Vibration analysis and ultrasound work together

New applications of PdM technologies strengthen asset healthcare.

By J. Stanton McGroarty CMRP, CMfgE, senior technical editor

It’s easy to regard vibration analysis and ultrasound as competing technologies. As these technologies grow and mature, however, the experts in both fields are coming to agree that, for many applications, vibration analysis and ultrasound are at their best when they are used together. Vibration analysis and ultrasound are often viewed as complementary parts of a complete condition monitoring toolkit. Sophisticated users select their technologies on a very individual basis. The choice takes into consideration equipment criticality, typical failure modes, the cost of failures, the cost of monitoring, the practicality of redundancy, and other characteristics of the business, the site, and the individual assets within it.

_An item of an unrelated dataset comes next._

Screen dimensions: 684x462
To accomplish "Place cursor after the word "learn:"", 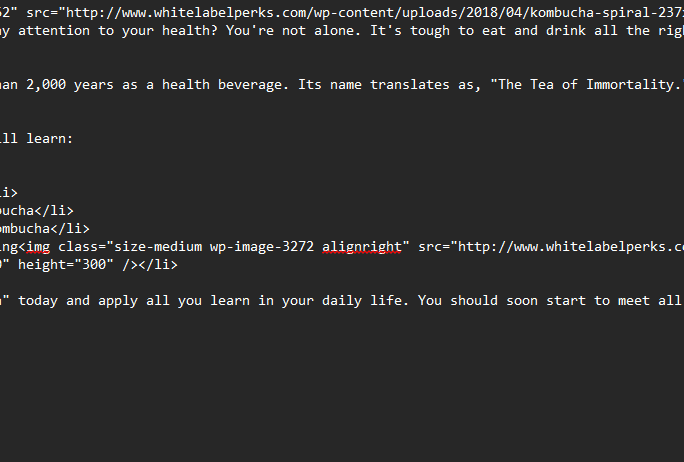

“We use both vibration analysis and ultrasound to monitor bearing condition and trends over time to predict bearing failure,” says Paul Berberian, vice president of predictive technology at GTI Predictive. “While we are using our vibration tools to determine root cause analysis for unbalance, misalignment, bearing defects, and looseness, ultrasound is a very good tool for determining when and how much to lubricate. This prevents overlubrication which is one of the main causes of bearing failure. Financially, if you correct the root cause and you lubricate it properly, a bearing should easily operate throughout its expected life.”

Traditionally, vibration and ultrasound inspections have been most popular in bearing monitoring, explains Alan Bandes, vice president of marketing at UE Systems. “Since ultrasound senses friction, it has gained popularity in lubrication programs where users can identify bearings in need of lubrication quickly, and, by incorporating equipment such as the grease caddy, lube techs can apply just the right amount of grease to prevent overlubrication,” he says. “Another use of the two technologies is basic bearing route inspection. Since ultrasound relies on just one test point, the time of inspection is cut by at least a third. Yet another application in which ultrasound has assisted vibration programs is inspection of slow-speed bearings. Ultrasound will detect the slightest signs of increased friction or early stages of spalling in a relatively short time.”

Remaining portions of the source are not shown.